Frame rate is throughput, how many composed pictures the screen draws each second, set by the slowest single stage of the pipeline. Latency is age, how old the picture on the screen is right now, measured from the light that made it and summed across every stage in series. They are independent: a system can draw twenty-five smooth frames a second and still show a view a quarter-second old, the frames quick and the queue through the whole chain long. Frame rate is how smooth the picture looks, latency is whether it is still true. A buyer needs both quoted.

What is glass-to-glass latency and how low should it be?

Glass-to-glass is the time from light striking the lens to the matching pixel lighting the screen, the sum of exposure, sensor readout, image processing, the geometry and blend, any encoding, transmission and the display refresh.

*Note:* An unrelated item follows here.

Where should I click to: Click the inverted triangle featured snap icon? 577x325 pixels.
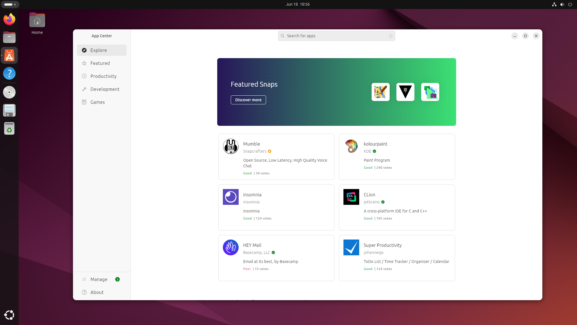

A tuned low-speed surround view reads in tens of milliseconds. The mirror-replacement standards for camera monitor systems cap end-to-end delay in the low hundreds of milliseconds as a safety limit. A parking-speed surround view is a different device that the cap does not bind directly. That figure still marks the edge a vehicle display should stay well inside.

Why does a surround view sometimes feel laggy?

The displayed frame is older than the world by the whole pipeline delay. At a crawl that age becomes a distance: a quarter-second lag at walking pace puts the kerb on the screen a quarter-metre behind the real one. The common causes are a long encoder buffer feeding the screen from the recorded stream in place of a short live path, a large canvas filling slowly, a display refresh added at the end. Splitting the live and recorded paths, then measuring the delay on the bench, is what keeps the screen honest.

Does a bigger vehicle need a faster processor for the same smoothness?

Yes. Composing one frame means filling every pixel of the bird eye canvas. A coach canvas holds close to twice the rendered ground of a van’s. On the same processor at the same fill rate, twice the pixels halve the frames a second. The integrator restores the rate with a faster processor, a coarser output grid, or a lower frame rate written onto the spec sheet. A buyer should ask for the frame rate at the full canvas the vehicle runs in service, the figure a small demonstration view quietly flatters.

Why do moving objects tear at the stitch lines?

Two causes meet at the seams. A raised object viewed from two camera positions projects to two ground spots, the parallax double that survives a perfect calibration. A moving object photographed by two cameras at slightly different instants lands at two places in time. The composite stitches the two moments into one torn picture. The second cause is cured by hardware synchronization, the four or six cameras triggered to expose together, frame for frame. A walker crossing every seam at acceptance proves the timing holds.

How is the latency measured?

Point a camera at a running millisecond timer with the surround screen in the same frame, the lens taking in the real timer and the timer as the system has redrawn it. Photograph the pair: the real timer reads one number, the screen an older one, and the gap is the glass-to-glass delay. A few shots averaged remove the single-frame jitter, and the same still reveals whether the recorded path lags the live one. Frame rate reads off a logged counter or a high-speed clip of the screen. Both numbers belong in the commissioning file.